When I teach rational functions, I always use this task after students have gained some fluency in graphing simple rational functions:

Last basketball season, [student name] made 21 of her first 30 free throws, and then went on a hot streak and made every single free throw after that. Write a function for her free throw shooting percentage as a function of shots taken (after the first 30).

What do the horizontal asymptote, y-intercept, x-intercept, and vertical asymptote represent in this situation? On what domain does this function make sense?

(credit to Rachel who I originally stole the problem from)

The problem has a few other fun extensions. I can give students new functions to interpret and describe what they say about a basketball player’s shooting skills, get into the weeds of domain and range, throw in a problem about field goal percentage and average points per shot, or more. The problems aren’t anything that special. I’m sure many teachers use similar problems in their classes. But I’ve found this sequence useful for starting interesting discussions, getting students to engage with applications of a topic that doesn’t have very many applications, and interpreting a complicated graph in context.

This year when I taught this problem I made one small change. I gave them the initial problem, to write free throw percentage as a function of shots taken. But I also offered a hint: shooting percentage = shots made / shots taken. In the past when I’ve used this problem, some groups figure out the function quickly and others get stuck because they don’t know where to start. And that might be fine if my goal was for students to learn about percentages and writing functions based on proportions. But the goal of this sequence of questions is to connect representations of rational functions. While I’d love students to be proficient at writing functions like this, it’s not a skill that comes up very often and it’s not my main focus. I’d rather help students write their function successfully, and have them spend more time trying to figure out what the different parts of the function represent in context.
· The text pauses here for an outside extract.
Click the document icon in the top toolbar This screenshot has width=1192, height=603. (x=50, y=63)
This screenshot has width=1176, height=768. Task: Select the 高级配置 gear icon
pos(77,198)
It’s a small change, but I’ve found myself making changes like this more and more often. I wrote about this idea earlier this year under the title “More Explicit.” A lot of teachers pushed back. At times there’s an orthodoxy in math teaching that struggle is good and the teacher’s job is to be less helpful. I think this lesson is a good example of what I mean when I say that my teaching has become more explicit. I don’t mean that I’m doing everything for students. But struggle is best in small doses, under the right circumstances. Too much struggle leaves students feeling dumb. I’m making a lot of small changes like this one to focus struggle on the most important parts of a problem and to focus student thinking on the most important mathematics. There are a lot of fun math tasks in the world, but some take students on long and frustrating detours. That can be fine. But it’s also fine to be a little more explicit to help more students get where they’re going.